-- Begin MATERIAL FOR THIS EXERCISE --

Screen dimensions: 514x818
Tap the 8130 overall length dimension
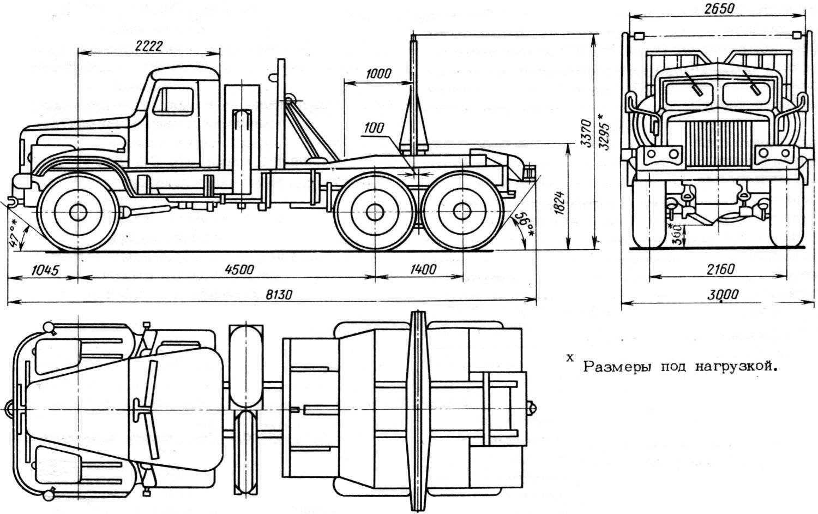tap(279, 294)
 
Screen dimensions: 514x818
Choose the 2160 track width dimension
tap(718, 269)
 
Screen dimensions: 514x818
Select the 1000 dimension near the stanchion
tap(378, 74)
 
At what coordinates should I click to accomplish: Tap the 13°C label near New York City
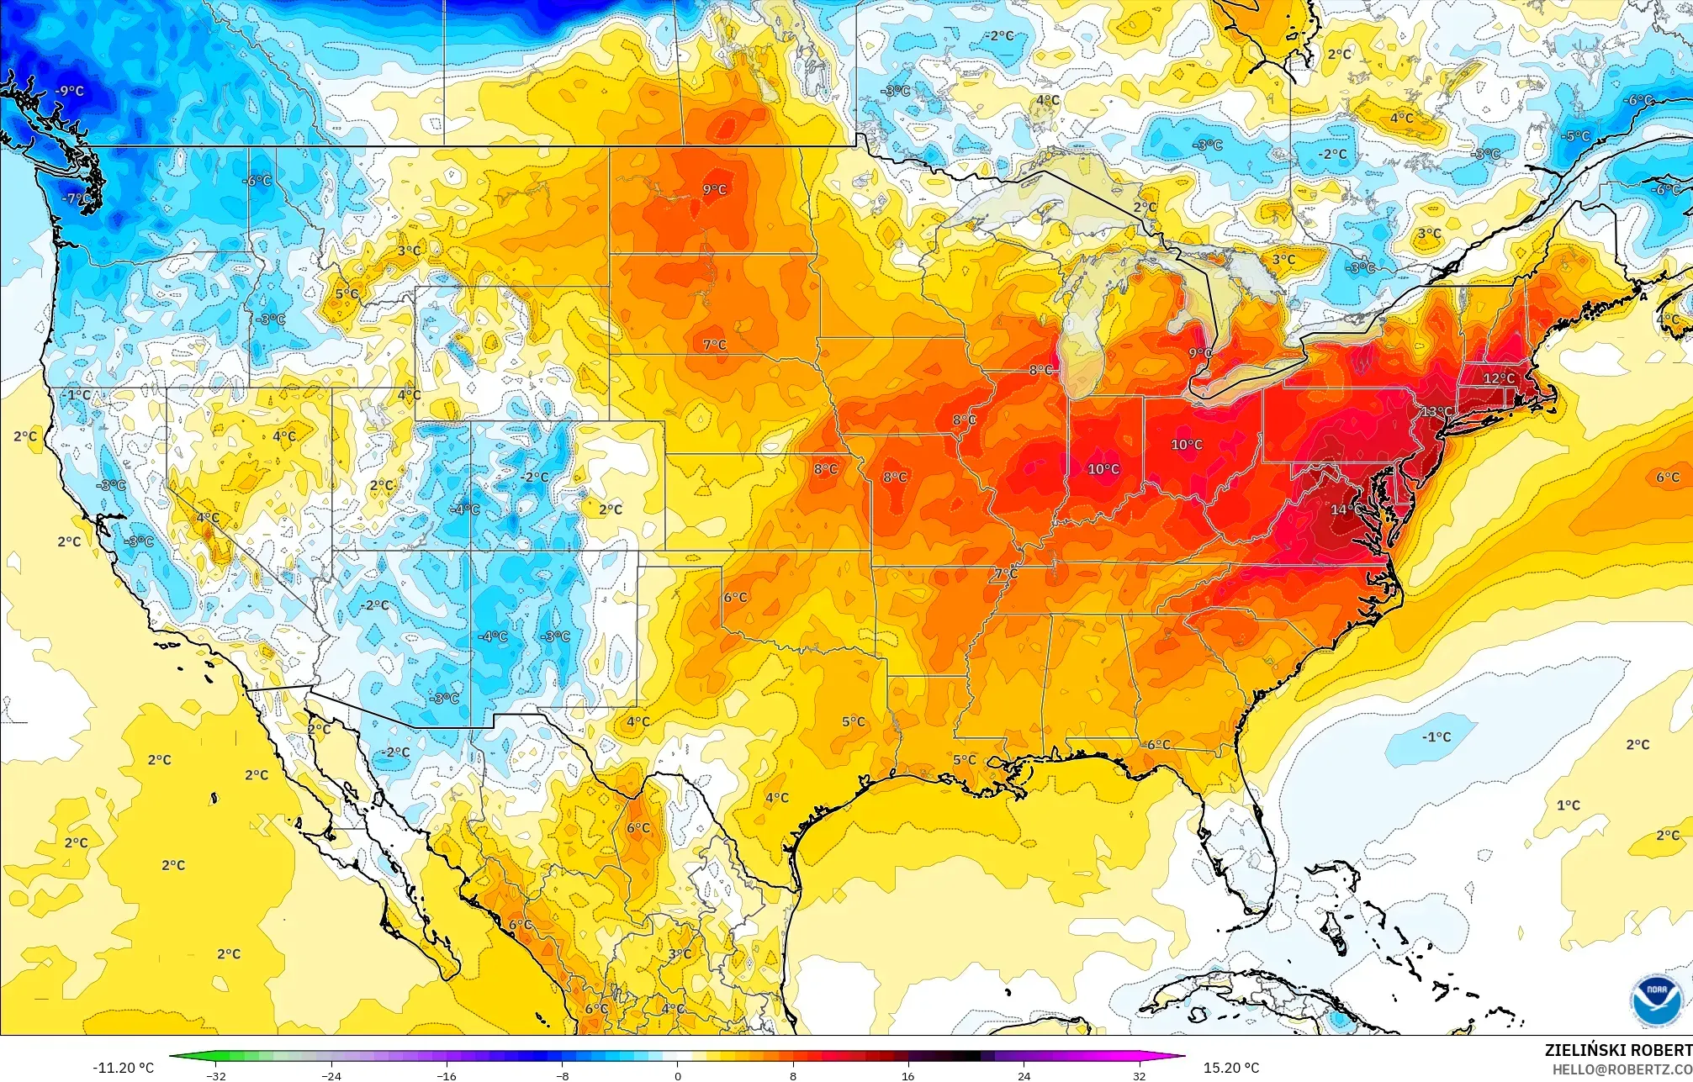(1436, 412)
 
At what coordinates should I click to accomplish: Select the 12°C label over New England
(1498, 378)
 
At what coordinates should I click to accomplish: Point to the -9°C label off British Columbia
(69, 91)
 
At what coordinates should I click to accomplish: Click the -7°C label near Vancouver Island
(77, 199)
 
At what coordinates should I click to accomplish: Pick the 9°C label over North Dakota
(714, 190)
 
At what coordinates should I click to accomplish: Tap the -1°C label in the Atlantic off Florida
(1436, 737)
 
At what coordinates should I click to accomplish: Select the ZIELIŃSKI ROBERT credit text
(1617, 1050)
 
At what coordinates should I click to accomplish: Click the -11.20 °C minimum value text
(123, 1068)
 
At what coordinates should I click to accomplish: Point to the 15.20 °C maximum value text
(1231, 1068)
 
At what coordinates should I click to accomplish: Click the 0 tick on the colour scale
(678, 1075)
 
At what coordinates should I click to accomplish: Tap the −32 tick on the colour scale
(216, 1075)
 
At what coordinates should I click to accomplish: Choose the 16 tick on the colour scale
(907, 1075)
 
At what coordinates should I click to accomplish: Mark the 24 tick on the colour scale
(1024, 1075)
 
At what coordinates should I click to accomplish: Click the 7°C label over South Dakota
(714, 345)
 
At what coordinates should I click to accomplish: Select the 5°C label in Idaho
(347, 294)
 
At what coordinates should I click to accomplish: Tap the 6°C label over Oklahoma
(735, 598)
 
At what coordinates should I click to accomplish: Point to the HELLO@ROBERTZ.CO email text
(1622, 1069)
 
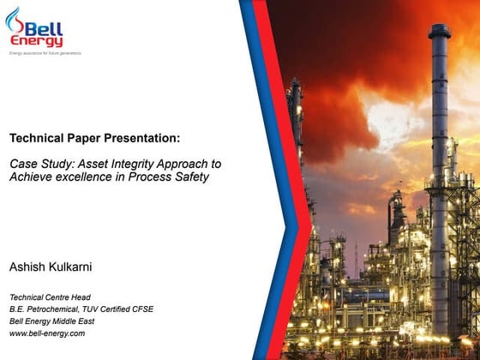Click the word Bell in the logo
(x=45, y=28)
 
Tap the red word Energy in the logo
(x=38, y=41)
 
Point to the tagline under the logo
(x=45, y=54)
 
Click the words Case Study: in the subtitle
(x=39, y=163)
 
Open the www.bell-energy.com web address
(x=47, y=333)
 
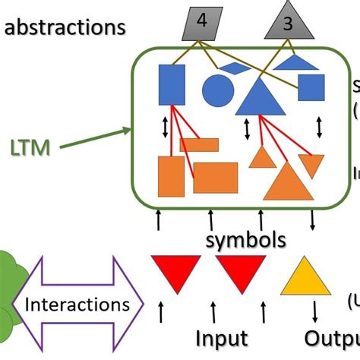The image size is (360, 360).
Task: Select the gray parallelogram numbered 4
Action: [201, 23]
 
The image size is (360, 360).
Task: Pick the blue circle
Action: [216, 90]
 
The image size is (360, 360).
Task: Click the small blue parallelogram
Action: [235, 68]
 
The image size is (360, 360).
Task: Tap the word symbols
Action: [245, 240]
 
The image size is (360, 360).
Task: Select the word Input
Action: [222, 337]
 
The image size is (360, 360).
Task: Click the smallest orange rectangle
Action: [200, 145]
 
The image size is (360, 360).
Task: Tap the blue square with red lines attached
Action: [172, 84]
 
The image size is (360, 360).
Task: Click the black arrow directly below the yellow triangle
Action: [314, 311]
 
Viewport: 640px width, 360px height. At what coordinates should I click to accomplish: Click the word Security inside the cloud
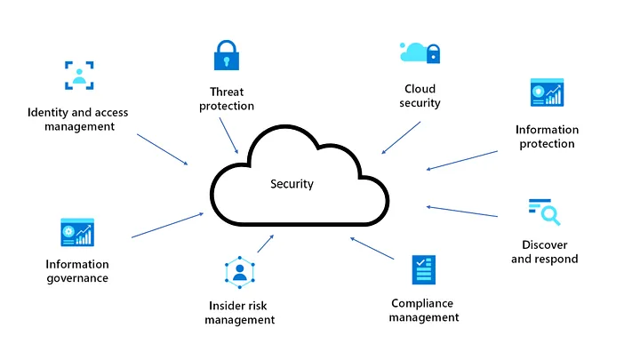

-- End MATERIAL FOR THIS EXERCISE --

GIVEN REQUEST: Convert the data above, starting at the line containing "HELLO@ROBERTZ.CO email text" and ending at the line containing "Action: [200, 145]", into a JSON list of strings with one string per line and no blank lines. Leave the pictures out of the answer.

THE ANSWER:
[
  "At what coordinates should I click to accomplish: Point to the HELLO@ROBERTZ.CO email text",
  "(1622, 1069)",
  "Click the word Bell in the logo",
  "(x=45, y=28)",
  "Tap the red word Energy in the logo",
  "(x=38, y=41)",
  "Point to the tagline under the logo",
  "(x=45, y=54)",
  "Click the words Case Study: in the subtitle",
  "(x=39, y=163)",
  "Open the www.bell-energy.com web address",
  "(x=47, y=333)",
  "The image size is (360, 360).",
  "Task: Select the gray parallelogram numbered 4",
  "Action: [201, 23]",
  "The image size is (360, 360).",
  "Task: Pick the blue circle",
  "Action: [216, 90]",
  "The image size is (360, 360).",
  "Task: Click the small blue parallelogram",
  "Action: [235, 68]",
  "The image size is (360, 360).",
  "Task: Tap the word symbols",
  "Action: [245, 240]",
  "The image size is (360, 360).",
  "Task: Select the word Input",
  "Action: [222, 337]",
  "The image size is (360, 360).",
  "Task: Click the smallest orange rectangle",
  "Action: [200, 145]"
]